Il faut donc briser une légende : Le Droit à la paresse est un livre tout à fait en phase avec les idées de Marx, Lafargue s'y servant par ailleurs explicitement des travaux de son mentor.
Mais les désinformés (qui à leur tour désinforment) n'en restent pas là : à les croire, Karl Marx aurait été le "théoricien du travail" et "promoteur de l'Internationale Ouvrière" ! La lecture des textes de Marx, plutôt que ceux de ses fossoyeurs (que ces derniers se disent "marxistes" ou non), permet d'apprendre que si Marx fut théoricien c'est bien de la nécessité de la disparition du capitalisme et du travail ; et que d'autre part la dite Internationale ne fût créée que six ans après sa mort (Marx fût par contre militant de la 1ère Internationale, l'Association Internationale des Travailleurs, organisation qui était à la fois moins doctrinaire et moins opportuniste que l'Internationale Ouvrière).

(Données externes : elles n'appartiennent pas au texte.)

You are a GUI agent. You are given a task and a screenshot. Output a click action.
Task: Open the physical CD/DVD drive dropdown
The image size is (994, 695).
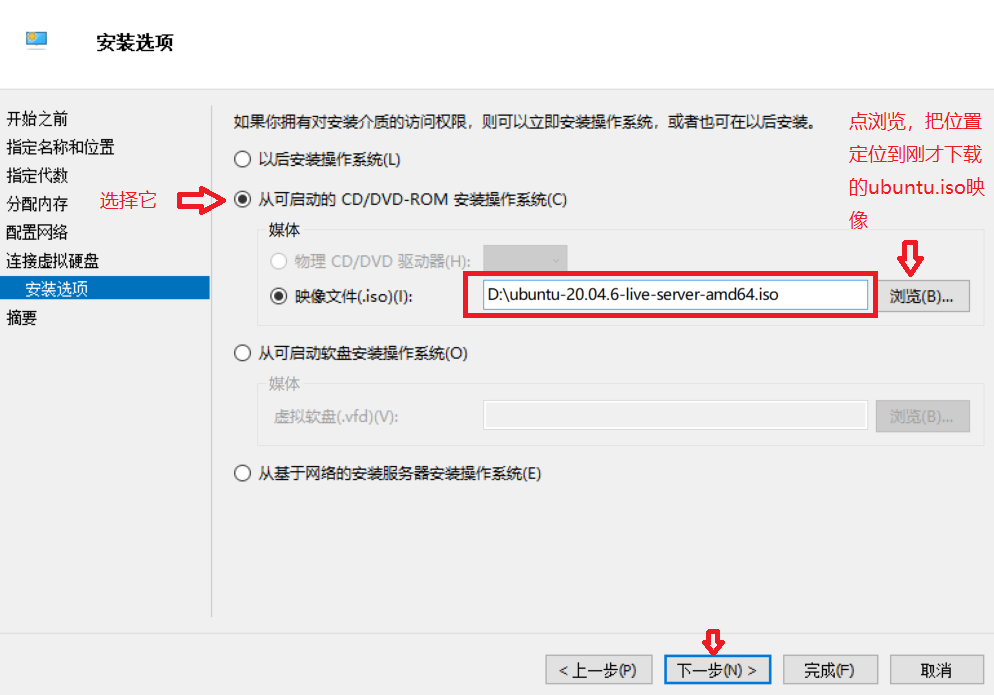pos(525,260)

Rosa Luxemburg, dans La Crise de la social-démocratie - ouvrage écrit dans les premiers mois de 1915 depuis la prison où les dictateurs de ce temps l'avaient envoyée pour "propagande anti-militariste" -, prenant acte de la chute du mouvement social-démocrate dans le chauvinisme et le militarisme, écrivait : "Ce qui est en cause actuellement, c'est tout le dernier chapitre de l'évolution du mouvement ouvrier moderne au cours de ces vingt-cinq dernières années".

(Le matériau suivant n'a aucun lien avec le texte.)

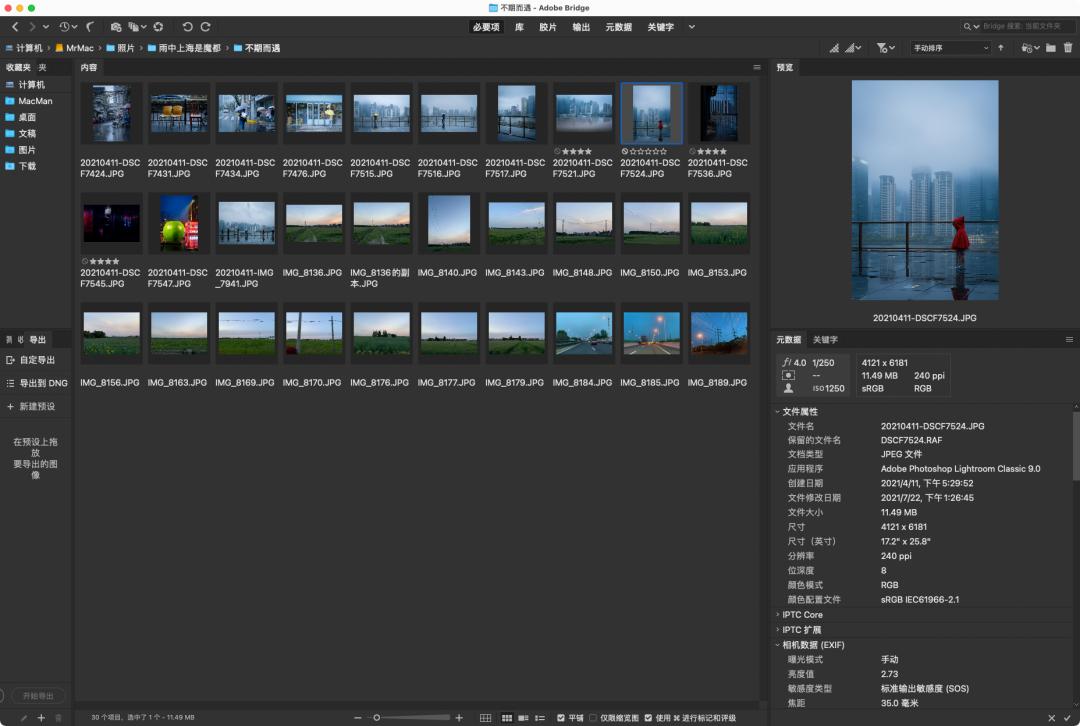Click the get photos from camera icon
This screenshot has height=726, width=1080.
tap(116, 27)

C'est bien dans cette période que l'on trouve les raisons de la faillite du mouvement social-démocrate et socialiste qui éclata au grand jour en 1914. L'organisation en partis nationaux, se contentant de se retrouver à l'occasion dans des congrès mondiaux (en fait essentiellement européens), et l'organisation hiérarchisée-spécialisée avec permanents salariés, qui créa une bureaucratie néfaste, furent deux des principaux facteurs de la quasi-mort de ce "mouvement", qui dès lors n'a quasiment plus fait que se déporter, au fil de trahisons successives, sur le terrain de l'ordre établi, du capitalisme et des Etats.

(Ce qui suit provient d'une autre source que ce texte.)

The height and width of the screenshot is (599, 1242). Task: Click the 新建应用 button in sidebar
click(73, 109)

Le mouvement vivant subsistait dans les mobilisations spontanées, autonomes, les grèves générales, les tentatives révolutionnaires, et certaines organisations plus ou moins grandes.
Paul Lafargue a tant bien que mal participé à ce "marxisme" des années 1880 jusqu'au tout début du 20e siècle. Malgré une production intense d'articles et autres textes durant cette période, son livre le plus marxiste reste Le Droit à la paresse, qui est une description de ce que devra être la société dès la fin du capitalisme.